Genetic similarities between patients from the United States and South African (SA) Addison's Disease (AD) strengthen evidence for genetic association. SA-AD (n=73), SA healthy controls (N=78), and US-AD patients (N=83) were genotyped for DQA1, DQB1, DRB1, and HLA-B alleles. Serum was tested for the quantity of 21OH-AA and IFN-AA at the Barbara Davis Center. Although not as profound as in US-AD, in SA-AD 21OH-AA+subjects the predominantly associated risk haplotypes were DRB1*0301-DQB1*0201 (DR3), DRB1*04xx-DQB1*0302 (DR4), and the combined DR3/4 genotype. DQB1*0302 associated DRB1*04xx haplotypes conferred higher risk than those DRB1*04xx haplotypes associated with other DQB1 alleles. We found negative association in 21OH-AA+SA-AD for DQA1*0201-DQB1*0202 and DQA1*0101-DQB1*0501 vsSA controls, and positive association for DQA1*0401-DQB1*0402 vsUS-AD. Apart from the class II DR3 haplotype, HLA-B8 did not have an independent effect; however together DR3 and HLA-B8 conferred the highest risk vs21OH-AA negative SA-AD and SA-controls.
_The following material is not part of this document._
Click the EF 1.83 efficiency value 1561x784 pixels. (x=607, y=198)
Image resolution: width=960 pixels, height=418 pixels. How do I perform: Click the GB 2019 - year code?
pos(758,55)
HLA-B7 (often with DR4) conferred novel risk in 21OH-AA+SA-ADvs controls. This study represents the first comparison between South African and United States AD populations utilizing genotyping and serology performed at the same center. SA-AD and US-AD 21OH-AA+patients share common HLA risk haplotypes including DR4 (with HLA-B7) and DR3 (with HLA-B8), strengthening previously described HLA associations and implicating similar genetic etiology.